*DIRECTIONS*:
For the word "with", search the records and show each line in which it occurs.

[Data records]
* * *
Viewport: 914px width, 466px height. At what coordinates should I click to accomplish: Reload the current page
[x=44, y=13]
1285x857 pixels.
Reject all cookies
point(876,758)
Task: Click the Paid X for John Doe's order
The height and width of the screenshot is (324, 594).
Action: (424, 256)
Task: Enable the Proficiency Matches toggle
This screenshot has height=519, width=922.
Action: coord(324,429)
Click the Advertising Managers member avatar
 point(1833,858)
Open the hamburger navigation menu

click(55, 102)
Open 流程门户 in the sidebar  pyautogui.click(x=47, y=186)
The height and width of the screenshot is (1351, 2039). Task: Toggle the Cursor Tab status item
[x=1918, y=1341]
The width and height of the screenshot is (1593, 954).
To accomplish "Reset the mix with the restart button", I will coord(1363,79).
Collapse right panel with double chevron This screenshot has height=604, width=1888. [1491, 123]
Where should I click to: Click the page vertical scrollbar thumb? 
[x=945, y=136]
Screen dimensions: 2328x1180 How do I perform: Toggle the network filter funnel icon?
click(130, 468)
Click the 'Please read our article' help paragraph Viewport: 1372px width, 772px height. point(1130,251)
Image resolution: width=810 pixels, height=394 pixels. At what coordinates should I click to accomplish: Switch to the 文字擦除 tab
* * *
*EXERCISE SOLUTION*:
To accomplish "Reset the mix with the restart button", I will coord(1363,79).
Collapse right panel with double chevron This screenshot has height=604, width=1888. [1491, 123]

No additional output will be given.